Congratulations! You and Anney are both an inspiration!


----------



## Elisabeth Kazup (Aug 23, 2008)

Congratulations! I know you work very hard at your sport and this win did not just fall into your paws! Give a big hug and smooch from Penny and us.


----------



## Loisiana (Jul 29, 2009)

A very huge congratulations! It's so nice when all hard work pays off.


----------



## hollyk (Feb 21, 2009)

WoooooHooooo!!!! It sound like you had a great _girls rock_ week-end.


----------



## sterregold (Dec 9, 2009)

Thank you everyone! It has been quite the journey for us. She still has to finish her Canadian title, and get qualified for our Master National next August. I won't be able to go to the American Master National so I don't think that I am going to try to get the remaining four passes she would need for that (Buckeye is not a MN member club, and her first two passes were before this qualifying year started) even though it would be cool to be able to say she was qualified! We are planning to go to the Golden National though, so maybe I will have to tune her up for qual and give Fishie a run for his money! He can be the showiest, and she can be the blondest!

Next project is getting Bonnie ready for SH next year, and possibly running Win for his MH if I can get his water blinds cleaned up. He ran as bye dog on the land triple and hammered the marks so I know he can do that part of it!

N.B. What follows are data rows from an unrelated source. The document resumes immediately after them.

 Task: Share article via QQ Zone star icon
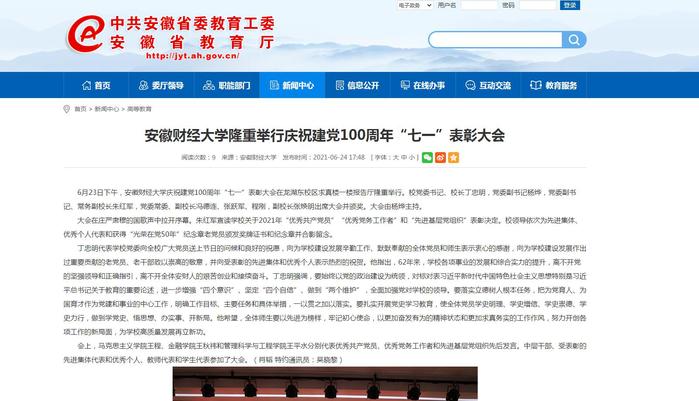point(453,157)
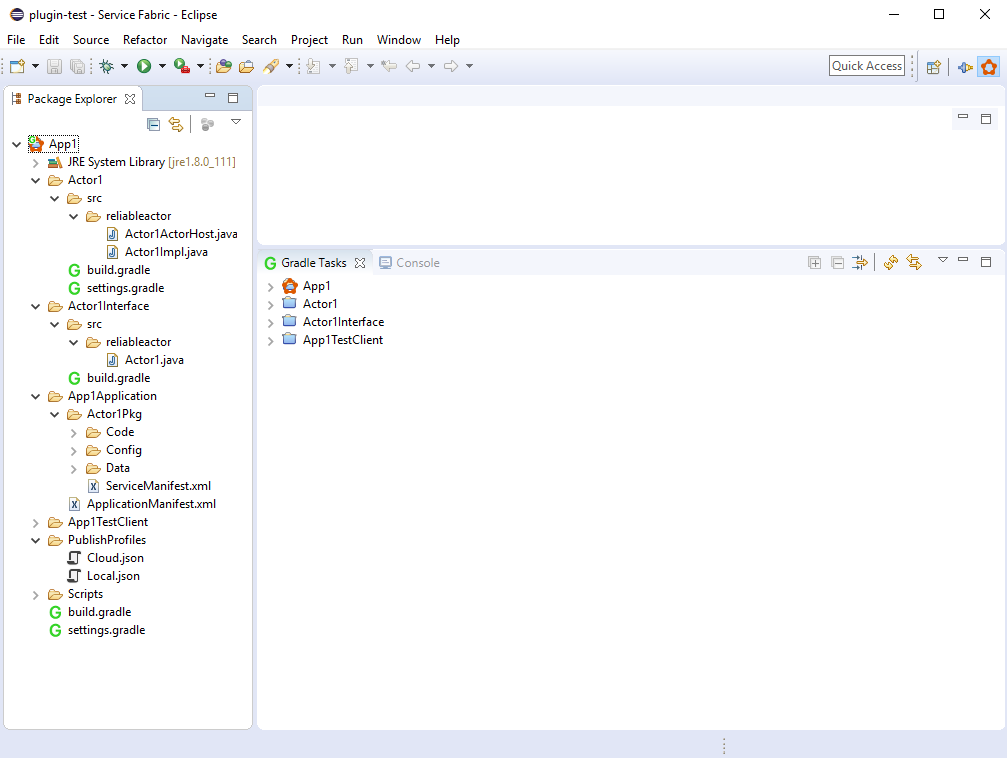The height and width of the screenshot is (758, 1007).
Task: Open Search using the flashlight toolbar icon
Action: coord(272,66)
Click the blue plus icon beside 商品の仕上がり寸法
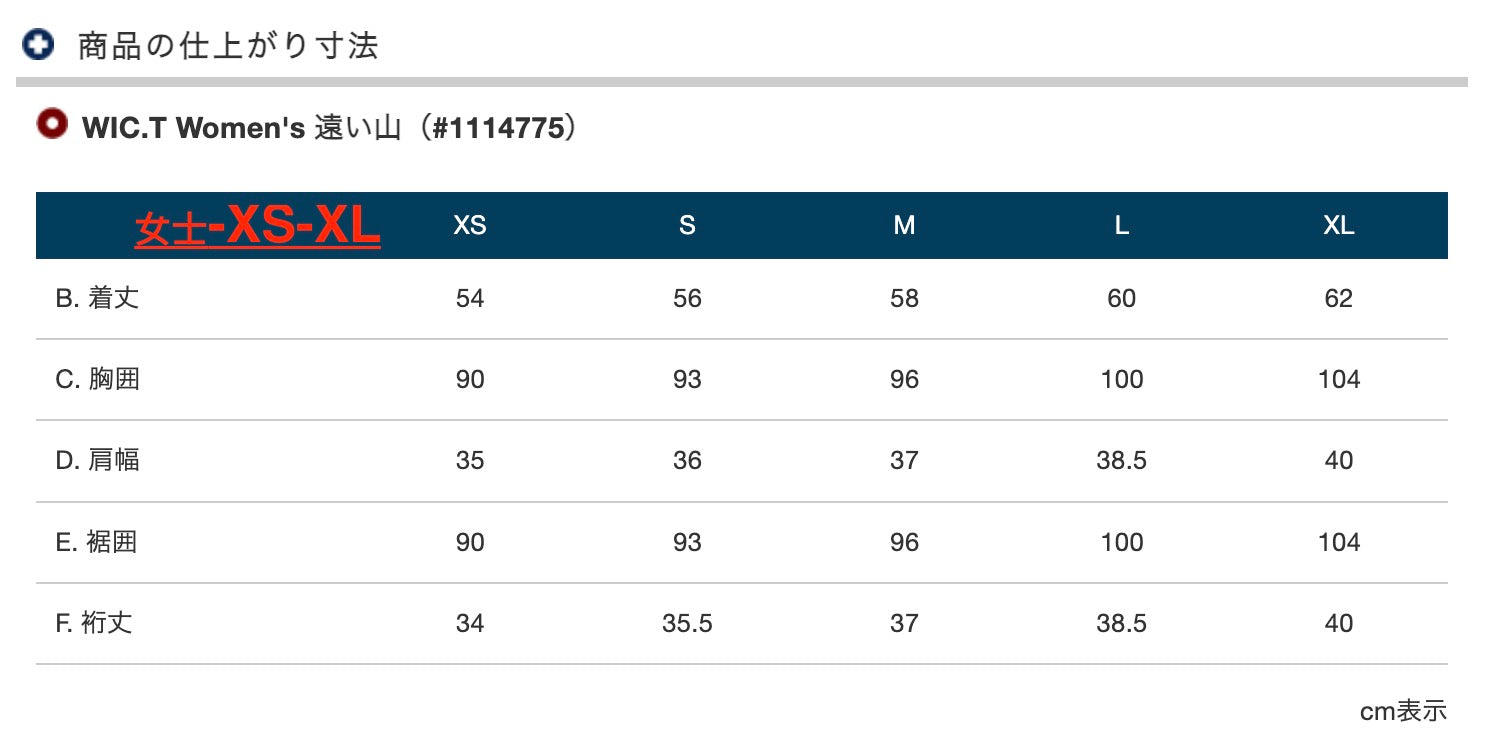 [38, 45]
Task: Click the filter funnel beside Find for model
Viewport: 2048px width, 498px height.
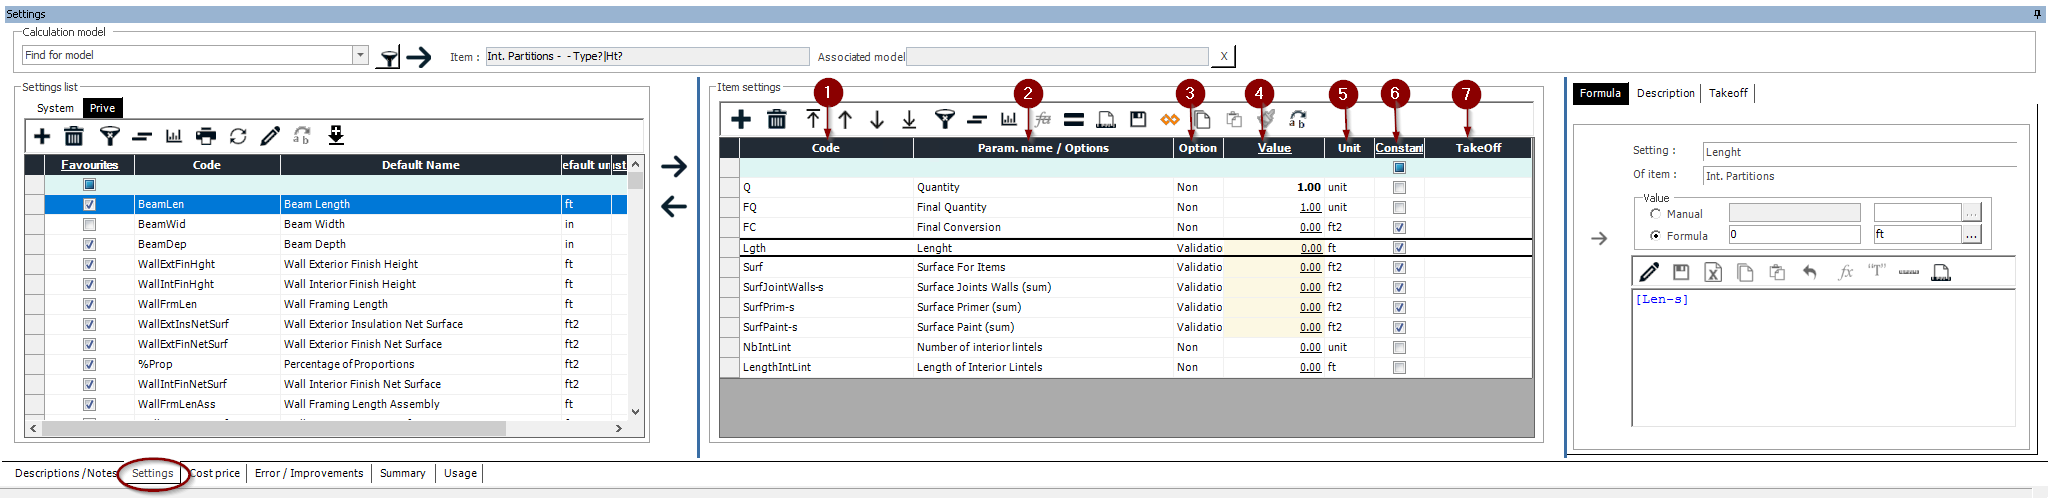Action: (388, 57)
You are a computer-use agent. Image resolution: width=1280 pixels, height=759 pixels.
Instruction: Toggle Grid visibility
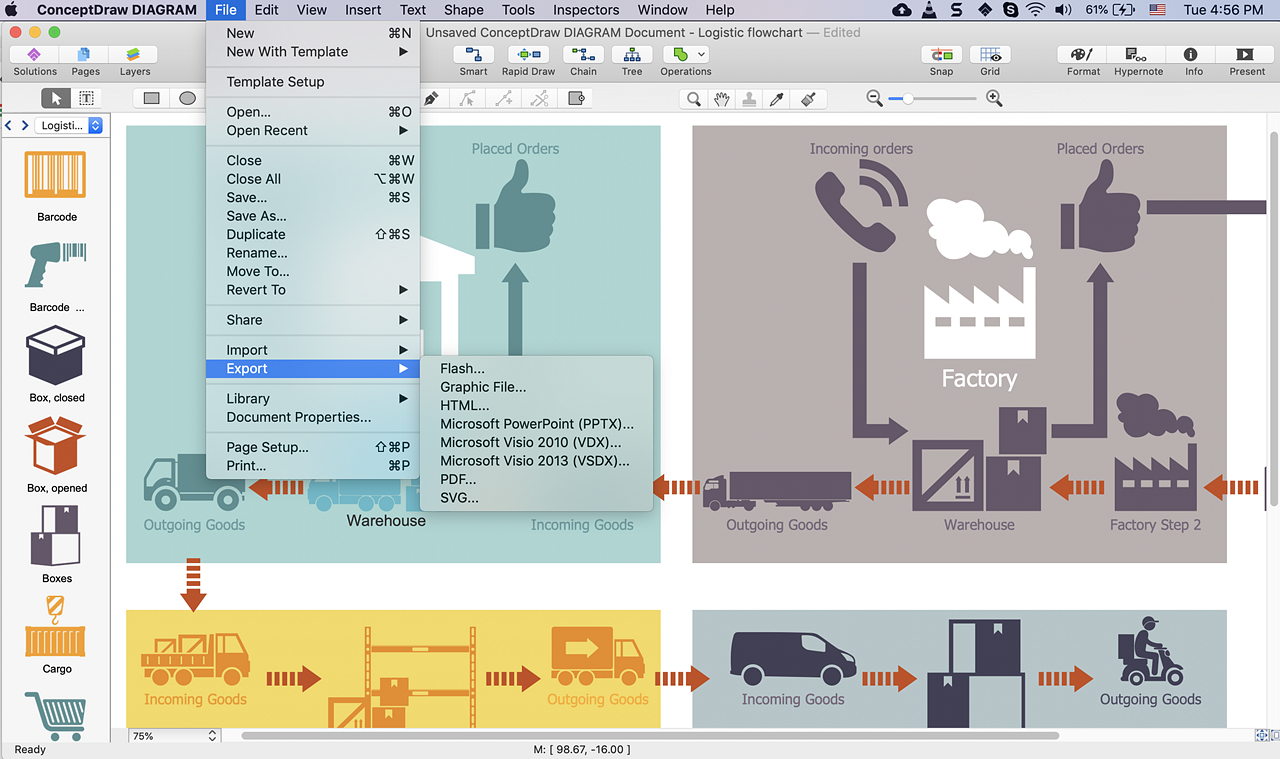point(989,60)
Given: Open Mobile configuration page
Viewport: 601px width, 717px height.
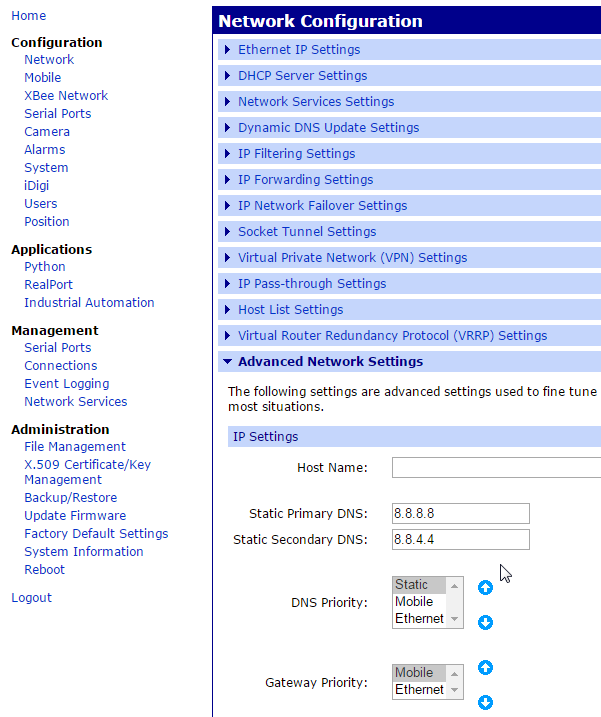Looking at the screenshot, I should click(43, 78).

Breeze's brother Gus also has four Master passes, so that is the other news we are waiting on, but I do not know when he will be running again--MH siblings would be very cool!

One of our nicest compliments of the day came from a a pro up from Kentucky. He had a bunch of Labs but told me that he'd grown up with Goldens, and had done basics on a few recently, but hadn't liked any of the ones he'd worked with as a pro. He said he'd have one again if he could get one like her.


----------



## gdgli (Aug 24, 2011)

Sterregold, congratulations! That is quite an accomplishment.


----------



## Titan1 (Jan 19, 2010)

Way to go ladies! Congrats Shelley, Breeze and Bonnie!!!! What an awesome accomplishment!


----------



## sammydog (Aug 23, 2008)

Congratulations!!! Really enjoyed looking at the pictures that go along with the post!


----------



## Jige (Mar 17, 2011)

That is so EXCITING!!! I am so happy for you and Breeze. Good job Breezy girl!!! I love the pictures and the test omg. Breeze you are a rock star!!!


----------



## nolefan (Nov 6, 2009)

Congratulations!! I absolutely love the photos! (thanks for posting the diagrams, that helps!) You must be over the moon!


----------



## canine_mommy (Dec 27, 2010)

Congratulations!!


----------